**PROBLEM DESCRIPTION:**
Pick every line out of the entries below that has the string "Enable", and copy it.

════════

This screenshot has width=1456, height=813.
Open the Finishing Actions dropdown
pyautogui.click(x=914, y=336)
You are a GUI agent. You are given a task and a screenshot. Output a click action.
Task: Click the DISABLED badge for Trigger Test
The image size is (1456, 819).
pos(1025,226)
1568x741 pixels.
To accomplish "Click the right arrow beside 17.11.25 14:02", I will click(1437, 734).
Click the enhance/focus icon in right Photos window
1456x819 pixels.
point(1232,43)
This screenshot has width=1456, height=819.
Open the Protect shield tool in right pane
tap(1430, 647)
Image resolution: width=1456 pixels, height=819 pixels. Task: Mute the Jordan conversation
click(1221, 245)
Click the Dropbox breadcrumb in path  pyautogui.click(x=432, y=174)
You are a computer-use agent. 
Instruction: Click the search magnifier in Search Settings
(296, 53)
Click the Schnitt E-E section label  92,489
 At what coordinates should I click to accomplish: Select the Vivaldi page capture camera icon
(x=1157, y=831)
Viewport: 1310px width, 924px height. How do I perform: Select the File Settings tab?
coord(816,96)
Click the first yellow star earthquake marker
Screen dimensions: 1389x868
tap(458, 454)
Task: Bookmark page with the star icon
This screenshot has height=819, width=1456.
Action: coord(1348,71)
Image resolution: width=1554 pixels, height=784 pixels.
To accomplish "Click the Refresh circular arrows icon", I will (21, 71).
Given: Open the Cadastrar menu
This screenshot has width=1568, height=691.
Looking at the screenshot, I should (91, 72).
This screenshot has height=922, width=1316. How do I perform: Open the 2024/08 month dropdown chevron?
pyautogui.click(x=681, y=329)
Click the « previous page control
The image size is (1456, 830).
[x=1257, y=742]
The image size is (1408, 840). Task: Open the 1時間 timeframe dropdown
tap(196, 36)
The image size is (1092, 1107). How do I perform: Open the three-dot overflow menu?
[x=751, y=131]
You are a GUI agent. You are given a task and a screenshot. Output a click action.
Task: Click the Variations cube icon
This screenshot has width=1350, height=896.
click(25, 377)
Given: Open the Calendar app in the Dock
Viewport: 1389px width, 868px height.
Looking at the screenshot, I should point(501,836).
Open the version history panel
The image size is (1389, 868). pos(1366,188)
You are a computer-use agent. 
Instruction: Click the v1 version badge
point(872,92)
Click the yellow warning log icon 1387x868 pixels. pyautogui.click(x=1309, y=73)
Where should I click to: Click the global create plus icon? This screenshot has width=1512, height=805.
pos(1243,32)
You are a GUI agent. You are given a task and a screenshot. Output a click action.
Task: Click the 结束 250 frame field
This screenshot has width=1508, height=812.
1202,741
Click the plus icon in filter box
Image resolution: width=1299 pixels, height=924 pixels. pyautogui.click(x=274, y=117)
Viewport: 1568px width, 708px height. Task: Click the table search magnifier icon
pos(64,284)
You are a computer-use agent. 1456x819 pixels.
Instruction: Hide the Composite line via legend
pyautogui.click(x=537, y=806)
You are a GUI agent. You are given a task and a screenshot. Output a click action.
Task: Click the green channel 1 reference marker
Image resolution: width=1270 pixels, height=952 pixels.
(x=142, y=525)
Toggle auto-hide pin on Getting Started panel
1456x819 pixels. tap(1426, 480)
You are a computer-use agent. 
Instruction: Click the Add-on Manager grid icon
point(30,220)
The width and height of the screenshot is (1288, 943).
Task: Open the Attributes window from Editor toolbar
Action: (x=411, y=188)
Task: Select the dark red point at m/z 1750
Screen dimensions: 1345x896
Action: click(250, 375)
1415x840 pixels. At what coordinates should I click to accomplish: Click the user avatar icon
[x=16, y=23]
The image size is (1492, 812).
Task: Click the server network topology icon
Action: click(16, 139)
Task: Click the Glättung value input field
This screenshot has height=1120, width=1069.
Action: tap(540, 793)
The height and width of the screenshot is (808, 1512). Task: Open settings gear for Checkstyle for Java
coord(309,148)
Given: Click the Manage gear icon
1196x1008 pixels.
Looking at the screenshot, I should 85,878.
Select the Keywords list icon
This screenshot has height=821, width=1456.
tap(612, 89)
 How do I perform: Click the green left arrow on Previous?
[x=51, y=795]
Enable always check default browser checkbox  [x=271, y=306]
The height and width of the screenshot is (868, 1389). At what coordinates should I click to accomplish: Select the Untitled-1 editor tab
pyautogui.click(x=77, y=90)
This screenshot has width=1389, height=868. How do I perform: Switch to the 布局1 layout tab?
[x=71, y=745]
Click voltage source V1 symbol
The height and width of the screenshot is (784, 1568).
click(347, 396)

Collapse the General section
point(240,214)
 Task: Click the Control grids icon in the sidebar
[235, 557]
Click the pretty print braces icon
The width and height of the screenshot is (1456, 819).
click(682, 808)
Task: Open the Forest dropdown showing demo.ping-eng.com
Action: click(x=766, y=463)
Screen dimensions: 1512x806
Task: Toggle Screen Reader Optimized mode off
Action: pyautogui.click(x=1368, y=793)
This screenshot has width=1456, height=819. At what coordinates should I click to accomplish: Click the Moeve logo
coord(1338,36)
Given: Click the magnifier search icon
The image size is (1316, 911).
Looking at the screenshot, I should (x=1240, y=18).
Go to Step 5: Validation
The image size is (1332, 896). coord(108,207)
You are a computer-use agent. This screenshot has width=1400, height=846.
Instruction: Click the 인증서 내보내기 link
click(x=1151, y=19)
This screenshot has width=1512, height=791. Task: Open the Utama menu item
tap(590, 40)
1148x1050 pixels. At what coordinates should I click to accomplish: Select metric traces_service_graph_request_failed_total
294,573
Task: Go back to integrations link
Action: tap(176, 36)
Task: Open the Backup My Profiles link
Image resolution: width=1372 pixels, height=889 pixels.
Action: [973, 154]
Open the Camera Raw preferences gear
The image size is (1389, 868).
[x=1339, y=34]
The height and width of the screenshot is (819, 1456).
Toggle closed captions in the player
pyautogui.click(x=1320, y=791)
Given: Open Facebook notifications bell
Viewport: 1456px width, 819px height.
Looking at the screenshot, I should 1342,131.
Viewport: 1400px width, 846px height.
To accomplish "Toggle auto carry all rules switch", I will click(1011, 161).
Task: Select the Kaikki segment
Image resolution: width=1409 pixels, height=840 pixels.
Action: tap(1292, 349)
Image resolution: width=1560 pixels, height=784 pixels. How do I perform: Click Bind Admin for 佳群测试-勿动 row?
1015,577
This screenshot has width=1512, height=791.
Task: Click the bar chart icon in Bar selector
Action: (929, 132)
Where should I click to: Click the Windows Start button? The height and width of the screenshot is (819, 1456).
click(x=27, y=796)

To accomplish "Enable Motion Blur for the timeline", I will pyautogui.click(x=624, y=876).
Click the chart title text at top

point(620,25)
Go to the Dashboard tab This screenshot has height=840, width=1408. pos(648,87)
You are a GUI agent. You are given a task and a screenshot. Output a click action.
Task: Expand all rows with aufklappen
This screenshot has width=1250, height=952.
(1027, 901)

════════

**WRITTEN ANSWER:**
Enable always check default browser checkbox  [x=271, y=306]
To accomplish "Enable Motion Blur for the timeline", I will pyautogui.click(x=624, y=876).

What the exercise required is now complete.